Berlin Denkmal für die polnischen Opfer des Nationalsozialismus
Kunst im öffentlichen Raum
Ausschreibende Organisation / Auslober / Kontakt
Teilnahmebedingungen
Gestaltungswettbewerb für die polnischen Opfer des Nationalsozialismus und der deutschen Gewaltherrschaft in Polen von 1939 bis 1945
Wettbewerbsverfahren
Der Gestaltungswettbewerb wird als nichtoffener Wettbewerb mit vorgeschaltetem offenen Bewerberverfahren für Künstlerinnen und Künstler sowie Architektinnen und Architekten oder für Arbeitsgemeinschaften aus den Disziplinen Kunst und Architektur gemäß Vergabeverordnung (VgV) § 69 ff und in Anlehnung an die Richtlinie für Planungswettbewerbe 2013 (RPW 2013) durchgeführt. Im vorgeschalteten offenen Bewerberverfahren sollen bis zu 25 Bewerberinnen, Bewerber oder Bewerbergemeinschaften zur Teilnahme ausgewählt werden. Eine angemessene Beteiligung von polnischen Teilnehmerinnen und Teilnehmern sowie Teilnehmergemeinschaften wird begrüßt. Die Bildung interdisziplinärer Bewerbergemeinschaften ist freiwillig, wird jedoch ausdrücklich empfohlen. Die Zusammenarbeit mit Landschaftsarchitektinnen und Landschaftsarchitekten oder Designerinnen und Designers (bspw. der Fachrichtung Grafikdesign oder Visuelle Kommunikation) in beratender Funktion im Wettbewerb wird begrüßt. Das Wettbewerbsverfahren wird anonym durchgeführt. Die Wettbewerbssprachen sind deutsch und polnisch.

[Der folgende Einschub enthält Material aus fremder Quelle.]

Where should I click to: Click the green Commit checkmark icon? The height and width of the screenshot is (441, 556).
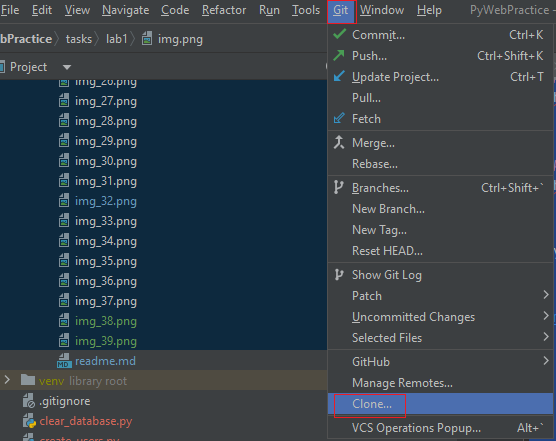tap(339, 34)
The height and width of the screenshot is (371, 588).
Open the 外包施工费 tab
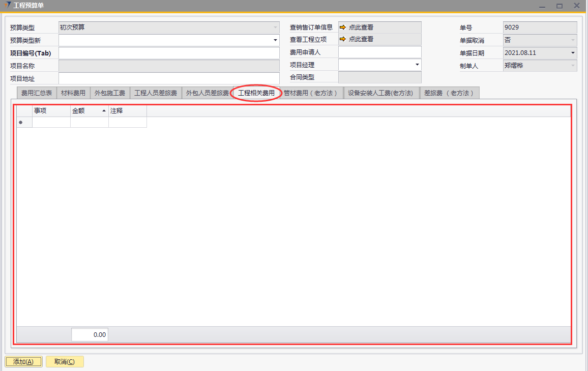point(110,93)
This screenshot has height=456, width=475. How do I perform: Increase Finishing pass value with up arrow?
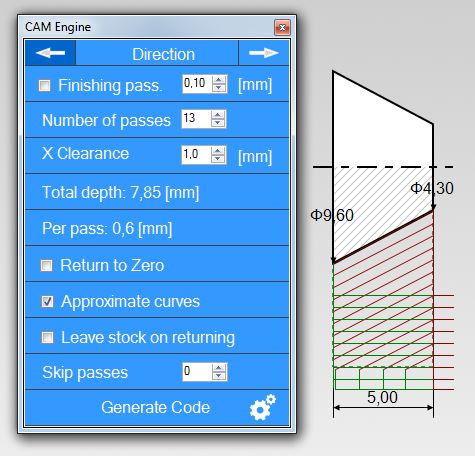(219, 80)
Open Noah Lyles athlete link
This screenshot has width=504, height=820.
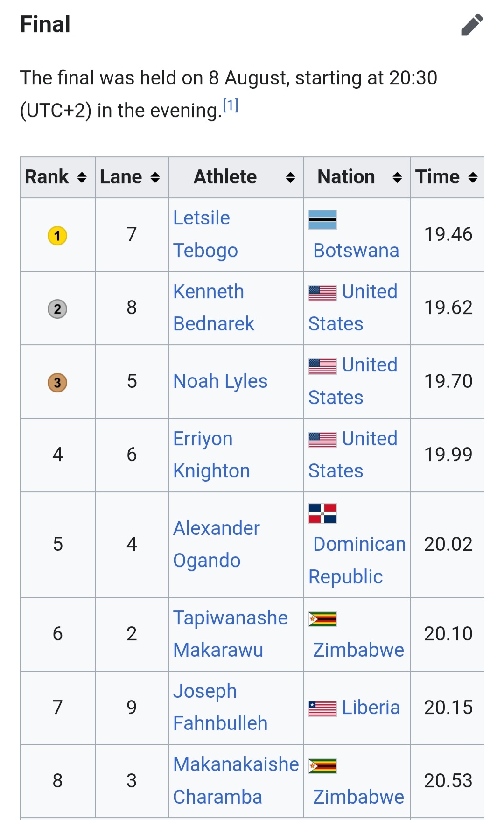coord(220,381)
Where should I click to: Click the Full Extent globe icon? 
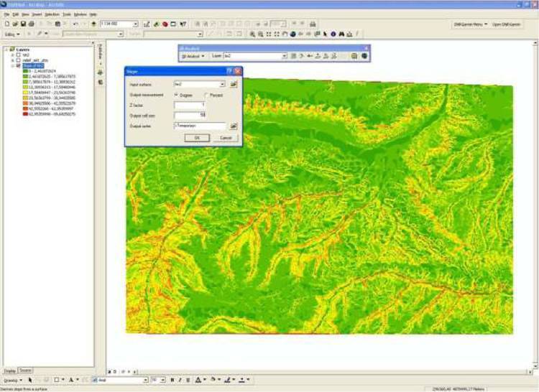point(292,34)
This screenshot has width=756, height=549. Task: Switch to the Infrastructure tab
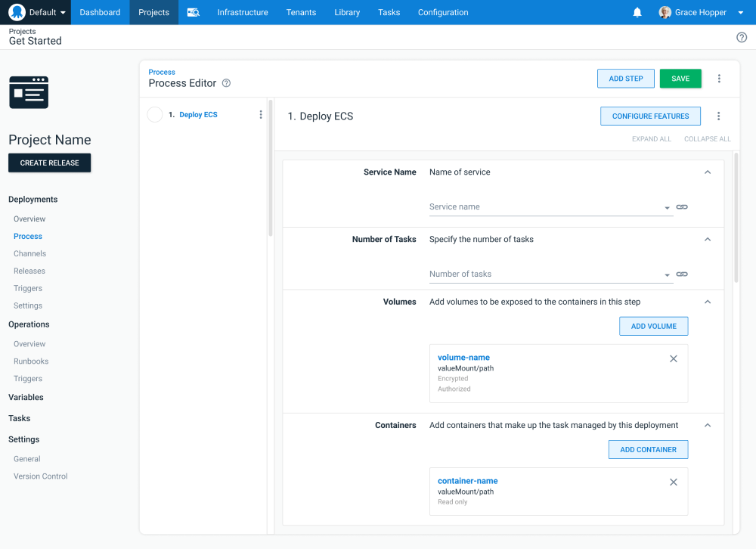click(242, 12)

Im Zweifelsfall ist die deutsche Formulierung maßgeblich.
Bearbeitungshonorare und Preisgelder
Als Wettbewerbssumme stehen insgesamt 247.500 Euro brutto zur Verfügung. 60.000 Euro brutto werden in Form von drei Preisen und zwei Anerkennungen vergeben.
Für die Bearbeitung werden unter den ausgewählten Teilnehmern, die eine zur Beurteilung durch das Preisgericht zugelassene Wettbewerbsarbeit einreichen, insgesamt 187.500 Euro brutto als anteilige Bearbeitungshonorare zu gleichen Teilen ausgezahlt.
Kostenrahmen
Für die Umsetzung des Denkmals ist ein maximaler Budgetrahmen von 5 Mio. Euro (inkl. MwSt.) vorgesehen. Dieser Gesamtbetrag umfasst auch bauvorbereitende und begleitende Kosten. Im Wettbewerb ausgelobt wird ein Kostenrahmen von maximal 4,8 Mio. Euro (inkl. MwSt.) für die Realisierung des Denkmals einschließlich Honorar.
Wettbewerbsaufgabe
Gegenstand des Wettbewerbs ist die Gestaltung eines Denkmals für die polnischen Opfer des Nationalsozialismus und der deutschen Gewaltherrschaft in Polen von 1939 bis 1945 für ein gemeinsames, individuelles oder offizielles Gedenken. Ziel des Wettbewerbs ist es, einen überzeugenden Entwurf für das Denkmal zu entwickeln, der als Grundlage der weiteren Planung und Realisierung dient.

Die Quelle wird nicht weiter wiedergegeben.